Used auxiliary query gets the same alias (AS b part) as in the WITH clause. It can be changed by explicitly setting a new alias upon usage.

WITH b AS (SELECT 1 AS c1) SELECT b.c1, b1.c1 FROM b CROSS JOIN b AS b1;

Usage

Not materialised WITH clauses are useful when you want to refactor some complex query to make it more readable. You can extract subqueries or even reuse them in several places, having only one definition. Thanks to code insertion, each use of a query will be optimized separately, specifically for the usage of its results by the parent query. For example:

WITH math_grades AS (SELECT g_date, semester_id, grade FROM grades WHERE subject="Math")
SELECT * FROM
(SELECT AVG(grade) FROM math_grades WHERE semester_id=2137) AS avg_semester_grades,
(SELECT AVG(grade) FROM math_grades WHERE g_date >= (CURRENT_TIMESTAMP() - INTERVAL '1 y')) AS avg_year_grades

Both subqueries use the same auxiliary math_grades query, but each of them filters it using different keys. This way, both scans will only read a part of the table. If materialized CTE was used (which we don’t support yet), the query engine would need to scan the whole table first and then filter the result twice, for each subquery.

Alias Context

You can’t create more than one CTE with the same alias within a single WITH clause. However, if you create nested SELECT statements, each of them can have their own WITH clauses, creating their own contexts for defined aliases.

The same alias can be defined in more than one context
WITH a AS ( # <-- creates context 1
    SELECT 1
)
SELECT * FROM (
    WITH a AS (SELECT 2) # <-- creates context 2
    SELECT * FROM a # <-- uses context 2
) CROSS JOIN a; # <-- uses context 1

By executing the query above, you will receive 2, 1 as an output.

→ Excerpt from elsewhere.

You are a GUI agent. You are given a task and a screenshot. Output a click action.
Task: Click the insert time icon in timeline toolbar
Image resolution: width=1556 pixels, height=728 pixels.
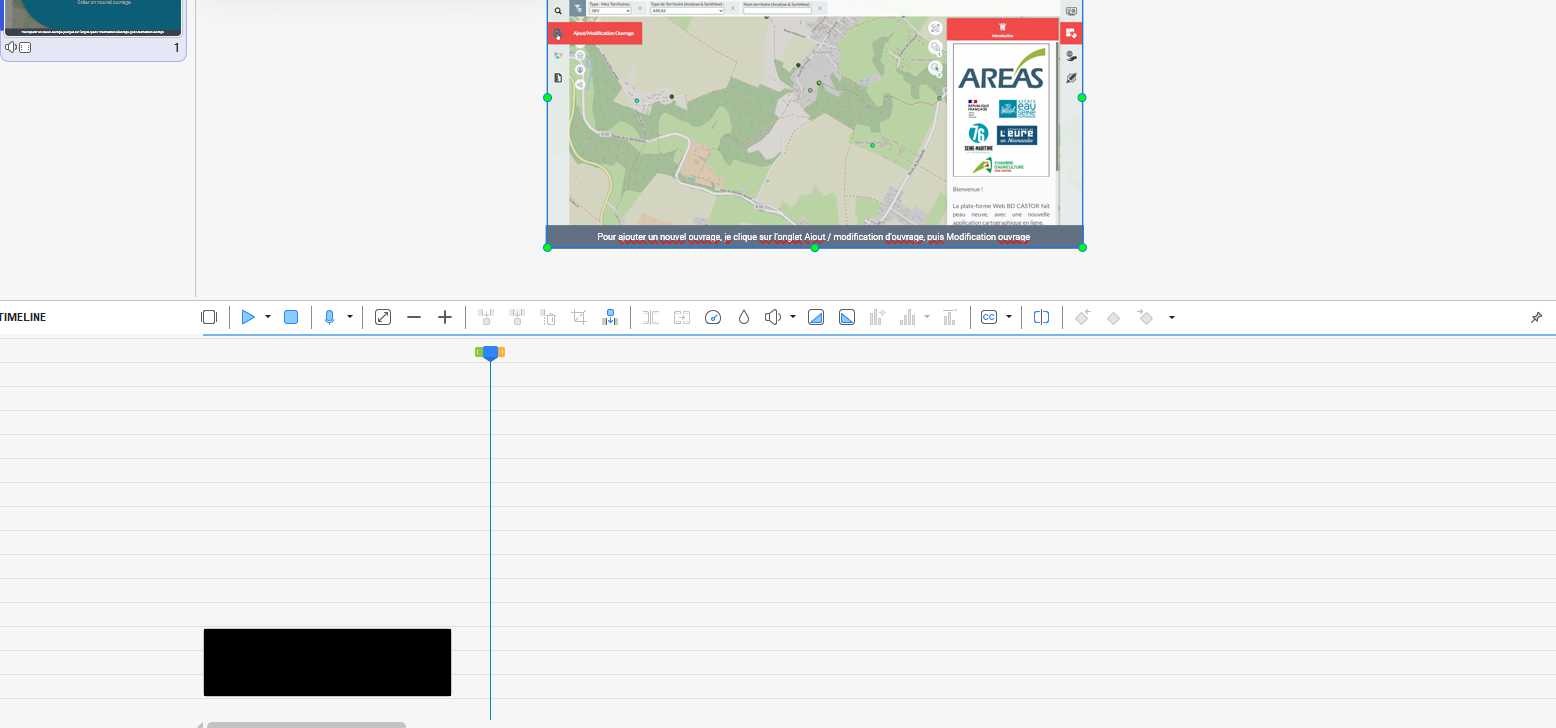click(x=610, y=317)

When referencing an alias we use the context, which was defined at the nested query level. If it does not define the referenced alias, we move up one level and repeat searching for an alias definition.

WITH a AS (
    SELECT 1
)
SELECT * FROM (
    WITH b as (SELECT 2)
    SELECT * FROM b
) CROSS JOIN b; # <-- error

That query returns ERROR: relation "b" does not exist, as b is not defined in this context or any of the above.